The mother of the first Western hostage killed by Islamic State, Catholic journalist James Foley, reflects on hope, grief, and a faith that conquers hatred and death, in an on-line interview to be released on Good Friday. In August 2014, freelance journalist James Foley became the first Western hostage to be publicly beheaded by 'Jihadi John'. The atrocity ended nearly two years of captivity at the hands of Islamic State in Syria.

In an in-depth interview to mark the first Good Friday since Jim's killing, his mother Diane explains how she has been able to forgive her son's unrepentant killer.

"I find him a tragic figure", she says. "He is filled with an unbelievable amount of hate. If we ever want peace in this world, we must find ways to forgive one another. If we continue hating one another, it's one atrocity after another. So at some point, we must forgive if we want any peace".

The interview was recorded for Things Unseen, a free online radio programme. In conversation with Mark Dowd, Diane reflects on how, in the absence of any direct communication, it was prayer that kept her connection with her son alive after he was kidnapped in 2012.

"When I prayed, that's when I felt closest to Jim", she says, "and the freed hostages said that Jim said the same thing: that when he prayed, he also felt very close to his family. So that was our connection throughout those years." Reports that Jim converted to Islam in captivity, she says, never worried her. She believes he merely used to Muslim prayer times to commune with God in his own way.

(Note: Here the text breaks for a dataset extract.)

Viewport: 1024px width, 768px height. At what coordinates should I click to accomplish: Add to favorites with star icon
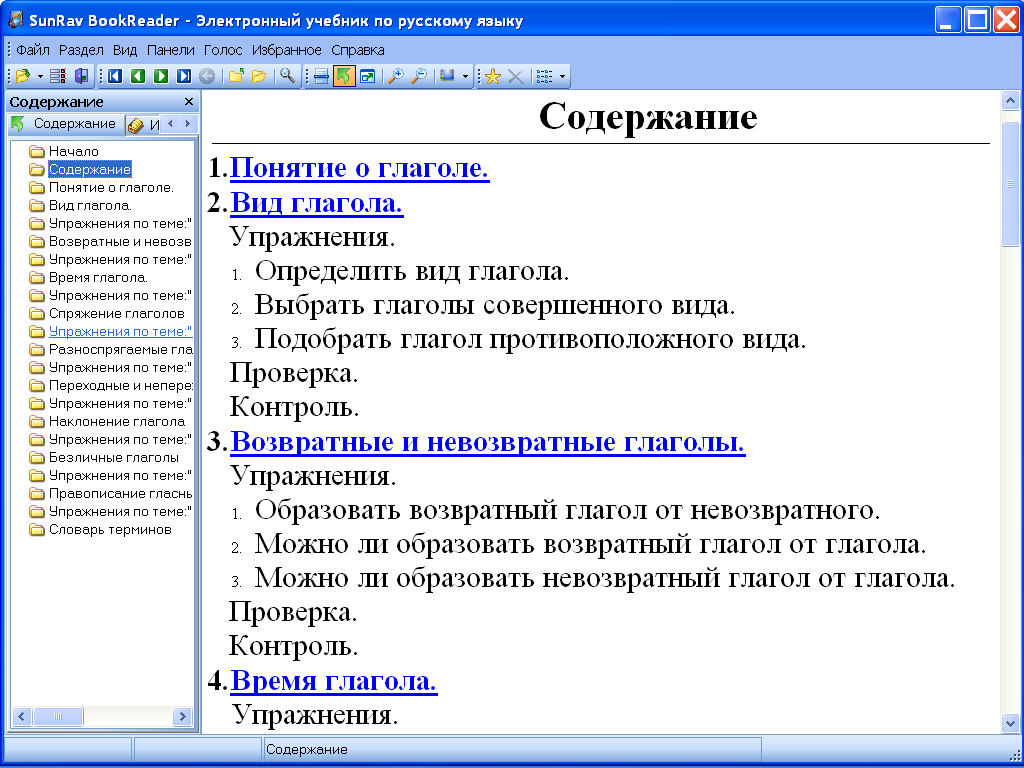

"All I do know for sure is that he was very close to God. Because Jim had a tremendous amount of courage and compassion to all the other hostages, and that could only have happened if he had been close to God. Only God knows where his heart was at the end".

The anguish she experienced during the years of Jim's captivity, Diane says, helped her understand Mary's anguish under the cross in a new and much deeper way.

"Knowing that God was suffering with me", she explains, "that when I cried, God was crying with me, has been a huge strength to me. And my challenge is to keep walking in faith like Mary did, even though I don't have all the answers".

The full interview will be available to download from Good Friday morning at 0730 British Summer Time on www.thingsunseen.co.uk.

The programme includes a recording of the Stabat Mater by Italian composer Domenico Scarlatti, sung by the London-based chamber choir, Coro.